Forouhar was born in Isfahan. According to Ali Razmjoo in Hezb-e-Pan-Iranist (also see links here), he was one of the founding members of the original Pan-Iranist Party of Iran in 1951 with Mohsen Pezeshkpour. During the Pahlavi era, he had been very active in the anti-Shah nationalist movement and was a strong supporter of the democratically elected Prime Minister Mohammad Mossadegh.
In the midst of post-revolutionary tensions in Iranian Kurdistan in 1979, Forouhar was part of a delegation sent by Tehran to negotiate with Kurdish political and religious leaders. Although this delegation's recommendations were never implemented by the central government and Kurdish revolt was dealt with harshly, Forouhar's attempts to reach a peaceful settlement with Kurds earned him respect among Kurds.

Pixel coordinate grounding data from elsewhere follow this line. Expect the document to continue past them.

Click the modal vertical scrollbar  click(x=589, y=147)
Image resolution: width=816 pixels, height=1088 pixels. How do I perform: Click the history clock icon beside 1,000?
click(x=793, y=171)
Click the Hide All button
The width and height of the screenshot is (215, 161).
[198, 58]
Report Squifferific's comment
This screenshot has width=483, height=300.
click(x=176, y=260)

He and his wife, Parvaneh Eskandari Forouhar, were assassinated in their home in 1998. The murders, which are believed to have been politically motivated, remain unsolved, although the general belief is that the Iranian Ministry of Intelligence was involved and had ordered the killings.[1][2][3][4][5]
It is thought that the murders were provoked by Forouhar's criticism of human rights abuses by the Islamic Republic in interviews with Western radio stations that beamed Persian-language programs to Iran. This "brought them to the attention of Iran's ubiquitous intelligence service."[6]
Under the public opinion pressure, the then Iranian president Mohammad Khatami formed a committee to follow up the case, which eventually asked for the resignation of the Minister of Intelligence, Ghorbanali Dorri-Najafabadi. One of the main characters behind the case, Saeed Emami, reportedly committed suicide while in prison.
Their son, Arash, and daughter, Parastou, are both politically active and continue to raise awareness of the plight of political dissidents in Iran. In 2009, Parastou signed an open letter of apology posted to Iranian.com along with 266 other Iranian academics, writers, artists, journalists about the Persecution of Bahá'ís.[7]
Ms. Shirin Ebadi, the lawyer of the Forouhars' relatives quoting Parastou says: "All evidence shows that my father was preparing himself to go to prison, because at the time of his slaying, his shoes had no laces, he did not wear his wrist watch and had his wallet emptied of its contents and papers except for some money."